Exercise -
Please edit the lines below so that "GUI agent" becomes "screen assistant" wherever it occurs, leaving everything else unchanged.
[Dataset Boundary: Start]
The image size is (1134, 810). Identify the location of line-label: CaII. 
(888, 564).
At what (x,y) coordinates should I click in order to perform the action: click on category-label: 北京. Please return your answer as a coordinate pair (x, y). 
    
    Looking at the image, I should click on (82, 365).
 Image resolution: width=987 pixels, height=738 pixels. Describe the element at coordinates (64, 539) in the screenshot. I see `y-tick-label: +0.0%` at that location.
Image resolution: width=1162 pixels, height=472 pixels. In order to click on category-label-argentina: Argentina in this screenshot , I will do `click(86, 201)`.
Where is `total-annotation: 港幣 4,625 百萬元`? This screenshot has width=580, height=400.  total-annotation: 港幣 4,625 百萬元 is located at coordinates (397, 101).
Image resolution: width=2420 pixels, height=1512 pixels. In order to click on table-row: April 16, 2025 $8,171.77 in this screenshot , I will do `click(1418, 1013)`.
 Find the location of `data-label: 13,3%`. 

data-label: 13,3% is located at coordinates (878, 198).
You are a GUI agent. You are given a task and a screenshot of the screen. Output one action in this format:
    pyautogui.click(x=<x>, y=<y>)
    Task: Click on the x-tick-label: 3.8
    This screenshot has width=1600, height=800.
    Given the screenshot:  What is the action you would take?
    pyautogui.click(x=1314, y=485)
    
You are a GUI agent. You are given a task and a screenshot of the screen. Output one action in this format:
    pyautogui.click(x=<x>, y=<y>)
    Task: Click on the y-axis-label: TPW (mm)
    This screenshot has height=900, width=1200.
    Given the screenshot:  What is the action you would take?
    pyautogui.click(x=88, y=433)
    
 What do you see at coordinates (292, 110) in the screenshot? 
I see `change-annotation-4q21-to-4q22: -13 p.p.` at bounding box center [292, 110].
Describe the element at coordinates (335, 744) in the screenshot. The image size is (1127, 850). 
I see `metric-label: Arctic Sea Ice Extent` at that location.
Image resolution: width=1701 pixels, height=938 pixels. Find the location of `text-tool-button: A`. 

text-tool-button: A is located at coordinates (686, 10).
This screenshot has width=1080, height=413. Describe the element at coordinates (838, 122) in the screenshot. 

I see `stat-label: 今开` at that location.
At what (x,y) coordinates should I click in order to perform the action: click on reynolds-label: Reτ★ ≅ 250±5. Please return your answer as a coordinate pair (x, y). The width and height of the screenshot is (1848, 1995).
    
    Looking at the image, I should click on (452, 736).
[Dataset Boundary: End]
Solution to this task -
The image size is (1134, 810). Identify the location of line-label: CaII. 
(888, 564).
At what (x,y) coordinates should I click in order to perform the action: click on category-label: 北京. Please return your answer as a coordinate pair (x, y). 
    
    Looking at the image, I should click on (82, 365).
 Image resolution: width=987 pixels, height=738 pixels. Describe the element at coordinates (64, 539) in the screenshot. I see `y-tick-label: +0.0%` at that location.
Image resolution: width=1162 pixels, height=472 pixels. In order to click on category-label-argentina: Argentina in this screenshot , I will do `click(86, 201)`.
Where is `total-annotation: 港幣 4,625 百萬元`? This screenshot has width=580, height=400.  total-annotation: 港幣 4,625 百萬元 is located at coordinates (397, 101).
Image resolution: width=2420 pixels, height=1512 pixels. In order to click on table-row: April 16, 2025 $8,171.77 in this screenshot , I will do `click(1418, 1013)`.
 Find the location of `data-label: 13,3%`. 

data-label: 13,3% is located at coordinates (878, 198).
You are a screen assistant. You are given a task and a screenshot of the screen. Output one action in this format:
    pyautogui.click(x=<x>, y=<y>)
    Task: Click on the x-tick-label: 3.8
    This screenshot has width=1600, height=800.
    Given the screenshot:  What is the action you would take?
    pyautogui.click(x=1314, y=485)
    
You are a screen assistant. You are given a task and a screenshot of the screen. Output one action in this format:
    pyautogui.click(x=<x>, y=<y>)
    Task: Click on the y-axis-label: TPW (mm)
    This screenshot has height=900, width=1200.
    Given the screenshot:  What is the action you would take?
    pyautogui.click(x=88, y=433)
    
 What do you see at coordinates (292, 110) in the screenshot? 
I see `change-annotation-4q21-to-4q22: -13 p.p.` at bounding box center [292, 110].
Describe the element at coordinates (335, 744) in the screenshot. The image size is (1127, 850). 
I see `metric-label: Arctic Sea Ice Extent` at that location.
Image resolution: width=1701 pixels, height=938 pixels. Find the location of `text-tool-button: A`. 

text-tool-button: A is located at coordinates (686, 10).
This screenshot has width=1080, height=413. Describe the element at coordinates (838, 122) in the screenshot. 

I see `stat-label: 今开` at that location.
At what (x,y) coordinates should I click in order to perform the action: click on reynolds-label: Reτ★ ≅ 250±5. Please return your answer as a coordinate pair (x, y). The width and height of the screenshot is (1848, 1995).
    
    Looking at the image, I should click on (452, 736).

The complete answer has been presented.